Where did mediatronics come from? How did the space program get started, the internet, the tor browser and the deep web? The military. Beloved technologies in our universe are spin offs of the military industrial complex. So too mediatronics in the DOG universe. Mediatronics is introduced in one of the first scenes of DOG, as animated graphics on derelict armored vehicles, arrayed outside an abandoned nuclear waste repository. The ruined tanks and humvees are covered with mostly functional mediatronics, pulsing away messages like, "We come in peace" and "protecting parity for every gender, race and class". Here the aftermath of a fierce battle long ago, desolation and destruction, yet the solar powered mediatronics don't die, they flicker on, eerily.

A lovely opportunity for introducing the audience to premises of DOG, built right into the scene. Which is my ideal. Exposition is too often contrived, offered like a sledge hammer banging spikes into railroad ties. Gray matter is way more receptive than creosote saturated timber. I prefer to offer cues that trigger the zippy cognition that's hard wired into humans after millions of years coming up on the planet earth.

The Abrams tanks in this shot are fitted for urban warfare, a detail I only expect armor aficionados to pick up on. For the other 99.9% of the audience, the mediatronics depict scenes of idyllic city life, implying much - that these tanks were recently stationed in a more populated place, that they might have been moved hastily, and were engaged in battle before their mediatronics could be updated.

And where did I get the Abrams tanks and humvees for this shot? Did I borrow them from Camp Grayling in Michigan? In August 2014 I shifted the VFX approach from 3D computer models to miniatures. I'm talking plastic miniature kits at 1/32 scale or larger.

There's several technical reasons why I made this switch.
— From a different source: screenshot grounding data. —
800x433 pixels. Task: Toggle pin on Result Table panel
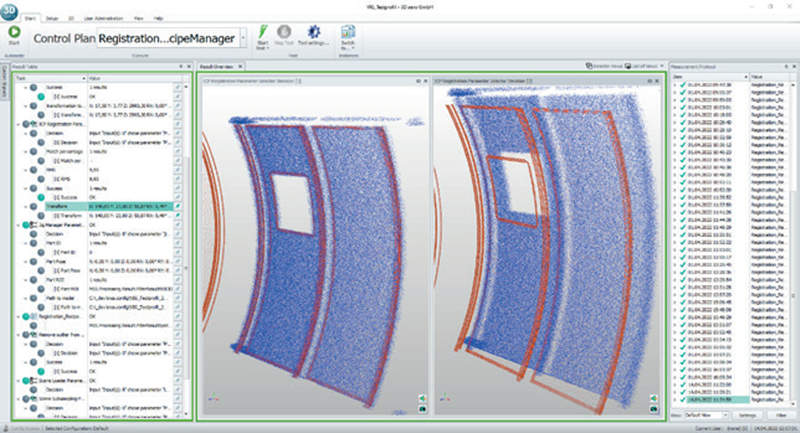[179, 66]
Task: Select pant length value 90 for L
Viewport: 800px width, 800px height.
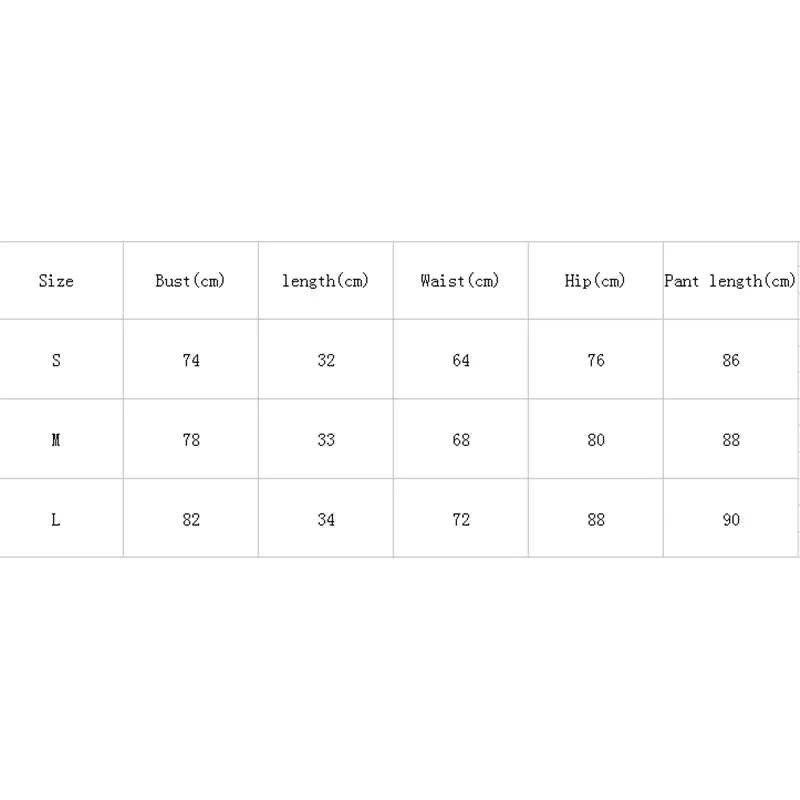Action: point(731,520)
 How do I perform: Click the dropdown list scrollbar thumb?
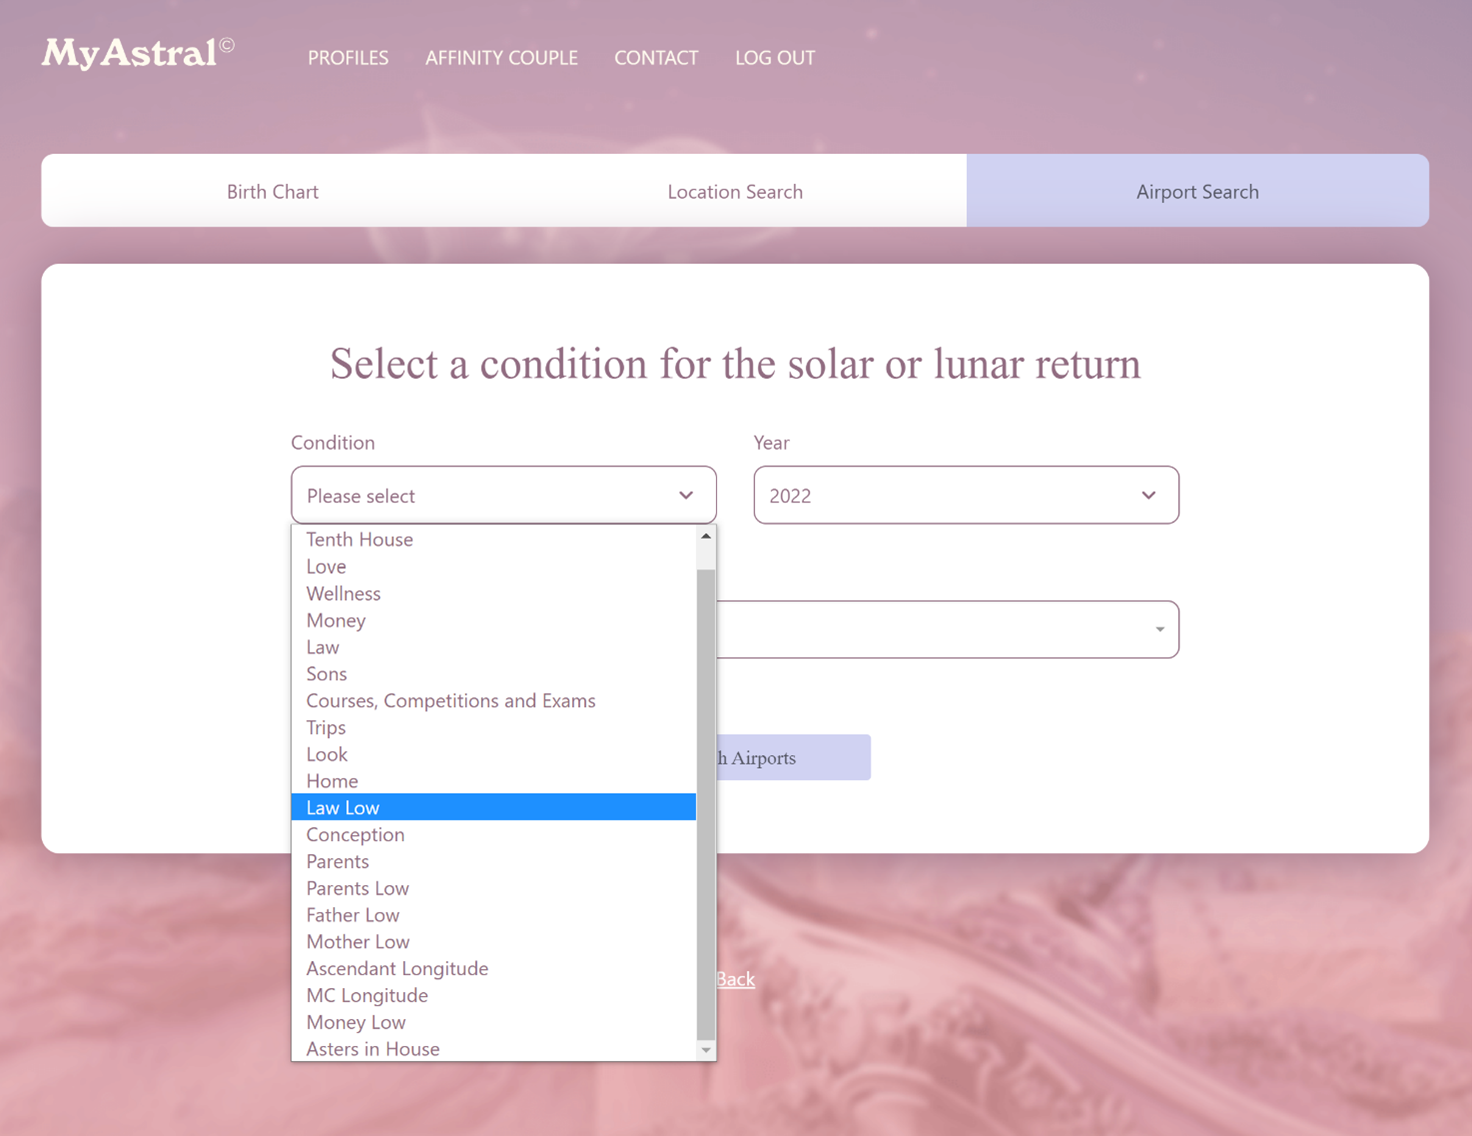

I didn't have the latest 3D chops and competent 3D artists weren't falling into my lap in 2014. Perhaps if Michigan's film incentive hadn't been torpedoed in episode 034, there might have been an abundant talent pool. Mainly though, I wanted to do more with my hands. Almost every aspect of DOG post production involved staring at screens constantly - writing, editing, rotoscoping, compositing, sound. I do a lot of screen staring with this podcast too.

I had assembled scads of plastic models when I was a kid, remember that sweet HO scale the race car layout the Briggs brothers and I built in their basement in episode 036.

I decided to switch all the 3D models to miniatures, and started buying cruise ships, jet airplanes, tanker trucks - a diverse inventory of esoteric plastic kits. I found some super cool ones! Such a geek.

Everything isn't swathed in mediatronics, there's plenty of static graphics too. Signage for the big boat's crew advising them to watch for plague symptoms, improvised territorial declarations, edicts posted by provisional governments and lots and lots of graffiti, not unlike what we post on Facebook or Twitter. The desire to connect, even if it's just with the future. Leaving behind some sign that we too, were here. Regular folks - multi-tasking moms, angst-y teens, harried dads, thrivivors one and all.

You're assembling an eerily realistic miniature reality with another episode of the Daughter of Godcast, Episode 044, Future. There's a crucial big push happening behind the scenes and that means we'll be sharing shorter episodes for the rest of the summer. With luck I'll have full report in August. We're pretty much done with 2014 and already into 2015 a little, what with swapping girlfriends for motorcycles. Only 3 years left to catch up to the present. In several episodes I've thanked this person or that. I think now I'd like to thank everyone who has kept up with me for most of the last year. We're 8 weeks away from a year of podcasting and I'm kind of blown away. Who knew there was this much to tell? I didn't when I started, frankly. How much more human could we decide to become in 12 years? A lot more. I might have told this story even if no one was listening. Yet you HAVE been listening, so sweet to share.